To assess signaling associated with insulin secretion initiated by collagen IV-INS-1 cell interactions, β1-integrin, FAK, and Bag3 were examined. A notable increase in intensity and membrane-associated puncta of β1-integrin was observed in the collagen IV group compared to control (Figure 2A). While no significant changes in total protein levels were found (Figure 2B). FAK is a known downstream signaling molecule from β1-integrin and was found to have elevated phosphorylation in the COL IV group compared to control, although not statistically significant (Figure 2C). Bag3, a protein phosphorylated by FAK and shown to be involved in regulation of insulin exocytosis (Iorio et al., 2015), had a high density of phosphorylated staining (Figure 2D), a minor increase in puncta of total Bag3 staining (Figure 2E), and a 1.4-fold increase in total Bag3 protein levels (Figure 2F) in COL IV cells when compared to control, but statistical significance was not reached due to a large variation between sets of experimental repeats.

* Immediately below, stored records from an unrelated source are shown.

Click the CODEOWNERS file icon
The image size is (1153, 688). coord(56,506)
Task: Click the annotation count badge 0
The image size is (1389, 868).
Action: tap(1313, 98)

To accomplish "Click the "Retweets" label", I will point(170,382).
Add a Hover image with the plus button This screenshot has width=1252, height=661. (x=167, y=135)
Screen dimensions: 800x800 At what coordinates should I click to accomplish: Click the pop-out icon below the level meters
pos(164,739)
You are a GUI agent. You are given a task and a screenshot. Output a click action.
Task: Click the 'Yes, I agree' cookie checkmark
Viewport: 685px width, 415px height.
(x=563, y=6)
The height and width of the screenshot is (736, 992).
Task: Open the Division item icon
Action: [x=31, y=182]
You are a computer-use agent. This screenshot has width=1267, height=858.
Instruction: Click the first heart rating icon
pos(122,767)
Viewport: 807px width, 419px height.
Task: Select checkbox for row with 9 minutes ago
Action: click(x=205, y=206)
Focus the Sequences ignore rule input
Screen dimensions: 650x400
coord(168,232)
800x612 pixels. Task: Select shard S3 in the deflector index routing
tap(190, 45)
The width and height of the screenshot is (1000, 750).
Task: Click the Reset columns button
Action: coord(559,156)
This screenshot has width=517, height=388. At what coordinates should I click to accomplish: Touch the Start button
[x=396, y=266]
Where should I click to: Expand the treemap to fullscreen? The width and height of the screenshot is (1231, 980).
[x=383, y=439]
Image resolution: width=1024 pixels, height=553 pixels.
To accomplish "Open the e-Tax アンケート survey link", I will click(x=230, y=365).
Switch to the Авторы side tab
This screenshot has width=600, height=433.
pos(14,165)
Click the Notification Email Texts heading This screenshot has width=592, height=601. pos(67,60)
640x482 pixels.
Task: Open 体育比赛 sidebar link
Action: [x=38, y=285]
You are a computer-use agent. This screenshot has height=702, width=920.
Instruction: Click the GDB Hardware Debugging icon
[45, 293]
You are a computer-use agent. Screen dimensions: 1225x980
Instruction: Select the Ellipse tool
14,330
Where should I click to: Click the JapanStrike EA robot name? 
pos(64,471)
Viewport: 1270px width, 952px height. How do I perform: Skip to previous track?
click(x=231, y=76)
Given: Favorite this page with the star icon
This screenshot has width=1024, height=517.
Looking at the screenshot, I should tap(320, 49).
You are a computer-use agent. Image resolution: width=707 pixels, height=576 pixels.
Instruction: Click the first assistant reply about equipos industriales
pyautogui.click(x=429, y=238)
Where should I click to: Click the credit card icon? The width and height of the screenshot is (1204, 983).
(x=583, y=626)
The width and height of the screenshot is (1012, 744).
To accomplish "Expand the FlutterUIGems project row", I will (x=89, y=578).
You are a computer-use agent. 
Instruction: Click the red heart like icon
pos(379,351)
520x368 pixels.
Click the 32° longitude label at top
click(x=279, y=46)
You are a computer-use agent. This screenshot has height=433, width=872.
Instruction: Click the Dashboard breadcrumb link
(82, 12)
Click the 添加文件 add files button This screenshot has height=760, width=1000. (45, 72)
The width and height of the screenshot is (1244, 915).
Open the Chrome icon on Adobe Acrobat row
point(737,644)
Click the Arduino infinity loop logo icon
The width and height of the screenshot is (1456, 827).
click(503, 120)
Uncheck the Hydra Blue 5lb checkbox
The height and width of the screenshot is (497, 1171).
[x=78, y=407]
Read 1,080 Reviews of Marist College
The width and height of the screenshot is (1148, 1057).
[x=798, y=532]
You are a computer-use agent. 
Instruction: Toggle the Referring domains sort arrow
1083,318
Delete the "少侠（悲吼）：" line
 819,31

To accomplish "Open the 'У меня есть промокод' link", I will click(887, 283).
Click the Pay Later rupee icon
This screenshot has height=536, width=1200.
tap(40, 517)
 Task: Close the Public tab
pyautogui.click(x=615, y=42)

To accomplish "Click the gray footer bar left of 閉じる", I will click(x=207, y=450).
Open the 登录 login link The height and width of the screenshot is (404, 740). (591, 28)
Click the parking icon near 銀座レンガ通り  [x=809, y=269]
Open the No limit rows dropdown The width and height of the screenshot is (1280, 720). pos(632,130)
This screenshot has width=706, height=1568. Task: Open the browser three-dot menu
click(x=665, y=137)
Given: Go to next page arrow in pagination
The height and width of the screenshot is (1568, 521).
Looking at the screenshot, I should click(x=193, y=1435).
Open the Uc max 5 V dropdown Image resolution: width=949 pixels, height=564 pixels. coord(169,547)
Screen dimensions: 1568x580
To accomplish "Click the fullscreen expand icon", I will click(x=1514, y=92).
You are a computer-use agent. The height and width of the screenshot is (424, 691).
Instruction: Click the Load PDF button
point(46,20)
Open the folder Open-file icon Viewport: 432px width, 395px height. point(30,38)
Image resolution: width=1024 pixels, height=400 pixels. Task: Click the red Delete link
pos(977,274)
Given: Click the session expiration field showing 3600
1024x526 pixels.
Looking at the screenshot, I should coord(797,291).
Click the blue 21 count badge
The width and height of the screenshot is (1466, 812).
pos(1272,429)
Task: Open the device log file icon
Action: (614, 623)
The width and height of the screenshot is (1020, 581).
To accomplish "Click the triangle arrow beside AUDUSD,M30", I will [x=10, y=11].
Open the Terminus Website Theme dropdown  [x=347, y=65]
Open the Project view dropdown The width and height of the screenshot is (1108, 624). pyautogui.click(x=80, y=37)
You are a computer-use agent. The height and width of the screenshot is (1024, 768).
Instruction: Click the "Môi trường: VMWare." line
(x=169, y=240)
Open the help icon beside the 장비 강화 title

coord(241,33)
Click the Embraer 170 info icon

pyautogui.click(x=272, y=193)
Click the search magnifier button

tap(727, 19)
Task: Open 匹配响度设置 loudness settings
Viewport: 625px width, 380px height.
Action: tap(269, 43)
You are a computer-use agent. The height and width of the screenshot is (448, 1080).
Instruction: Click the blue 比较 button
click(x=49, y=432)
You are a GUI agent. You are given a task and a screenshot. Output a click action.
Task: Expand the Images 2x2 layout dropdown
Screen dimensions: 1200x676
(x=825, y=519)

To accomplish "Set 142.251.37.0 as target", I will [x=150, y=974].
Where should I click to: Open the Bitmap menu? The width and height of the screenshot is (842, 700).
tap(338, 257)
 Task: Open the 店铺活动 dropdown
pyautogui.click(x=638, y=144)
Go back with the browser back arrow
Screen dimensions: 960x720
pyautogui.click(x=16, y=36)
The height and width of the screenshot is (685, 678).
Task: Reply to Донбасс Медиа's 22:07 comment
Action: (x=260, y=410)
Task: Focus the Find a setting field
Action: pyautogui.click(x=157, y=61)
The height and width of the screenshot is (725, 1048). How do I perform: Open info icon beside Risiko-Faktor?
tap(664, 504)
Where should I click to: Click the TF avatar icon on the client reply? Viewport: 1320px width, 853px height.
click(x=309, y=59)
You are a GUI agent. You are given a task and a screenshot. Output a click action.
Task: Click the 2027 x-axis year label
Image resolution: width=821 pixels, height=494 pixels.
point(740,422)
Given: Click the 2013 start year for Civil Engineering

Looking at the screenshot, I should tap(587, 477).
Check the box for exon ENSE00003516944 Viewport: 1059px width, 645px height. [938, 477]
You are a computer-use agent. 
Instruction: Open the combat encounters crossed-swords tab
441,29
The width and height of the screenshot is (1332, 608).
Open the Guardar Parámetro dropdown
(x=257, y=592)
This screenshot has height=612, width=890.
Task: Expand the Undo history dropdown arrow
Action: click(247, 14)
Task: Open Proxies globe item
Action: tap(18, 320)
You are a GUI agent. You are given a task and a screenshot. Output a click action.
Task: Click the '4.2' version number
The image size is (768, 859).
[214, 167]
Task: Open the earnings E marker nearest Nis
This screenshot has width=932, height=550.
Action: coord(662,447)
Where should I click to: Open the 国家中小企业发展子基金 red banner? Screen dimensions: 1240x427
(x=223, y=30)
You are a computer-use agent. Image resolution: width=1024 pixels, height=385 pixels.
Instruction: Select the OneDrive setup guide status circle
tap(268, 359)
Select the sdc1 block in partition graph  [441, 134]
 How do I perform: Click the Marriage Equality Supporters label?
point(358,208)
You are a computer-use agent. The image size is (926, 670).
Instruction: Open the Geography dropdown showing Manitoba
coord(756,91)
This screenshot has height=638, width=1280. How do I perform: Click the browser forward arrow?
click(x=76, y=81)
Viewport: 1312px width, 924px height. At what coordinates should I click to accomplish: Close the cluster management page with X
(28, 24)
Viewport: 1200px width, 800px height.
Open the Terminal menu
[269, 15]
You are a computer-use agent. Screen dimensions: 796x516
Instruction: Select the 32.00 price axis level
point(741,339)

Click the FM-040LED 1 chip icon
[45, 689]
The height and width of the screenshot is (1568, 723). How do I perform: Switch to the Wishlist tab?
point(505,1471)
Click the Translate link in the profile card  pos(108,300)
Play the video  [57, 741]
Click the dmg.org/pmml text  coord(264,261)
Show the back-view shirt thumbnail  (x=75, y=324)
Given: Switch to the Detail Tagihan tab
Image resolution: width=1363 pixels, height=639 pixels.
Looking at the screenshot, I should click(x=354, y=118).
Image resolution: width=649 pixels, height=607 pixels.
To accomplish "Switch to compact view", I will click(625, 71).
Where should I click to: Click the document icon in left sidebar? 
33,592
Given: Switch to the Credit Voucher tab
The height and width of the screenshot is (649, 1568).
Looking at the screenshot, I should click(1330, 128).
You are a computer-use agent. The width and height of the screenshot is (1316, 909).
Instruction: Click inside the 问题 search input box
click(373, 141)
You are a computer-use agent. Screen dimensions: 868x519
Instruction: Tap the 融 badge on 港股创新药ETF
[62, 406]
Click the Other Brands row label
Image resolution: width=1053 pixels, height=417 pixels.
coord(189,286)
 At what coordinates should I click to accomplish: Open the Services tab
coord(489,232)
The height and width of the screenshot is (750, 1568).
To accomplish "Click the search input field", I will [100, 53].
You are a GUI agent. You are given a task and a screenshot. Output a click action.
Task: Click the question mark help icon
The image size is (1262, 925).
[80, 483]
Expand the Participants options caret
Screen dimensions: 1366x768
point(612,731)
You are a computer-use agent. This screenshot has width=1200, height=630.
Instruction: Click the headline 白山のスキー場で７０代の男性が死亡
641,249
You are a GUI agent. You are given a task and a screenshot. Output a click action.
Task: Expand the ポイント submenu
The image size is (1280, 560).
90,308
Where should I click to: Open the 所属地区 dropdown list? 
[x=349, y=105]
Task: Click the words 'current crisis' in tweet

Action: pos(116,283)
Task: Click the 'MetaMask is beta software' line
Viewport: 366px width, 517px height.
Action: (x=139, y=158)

Collagen IV enhances β1-integrin, FAK and Bag3 phosphorylation in INS-1 cells. Representative (A) β1-integrin (green) immunostaining and (B) blotting image with data analysis; (C) phosphorylated FAK (pFAK) and total FAK (tFAK) blotting image and quantified data; representative immunostaining images for (D) phosphorylated Bag3 (pBAG3, red), and (E) total Bag3 (tBag3, red) and (F) tBag3 blotting image and blot data quantification in INS-1 cells cultured on collagen IV (COL IV) or BSA-coated control (CTRL). Nuclei are counterstained with DAPI, and magnified images are highlighted. Scale bar: 10 µm. Data are expressed as mean ± SEM (n = 3–4 experiments/group).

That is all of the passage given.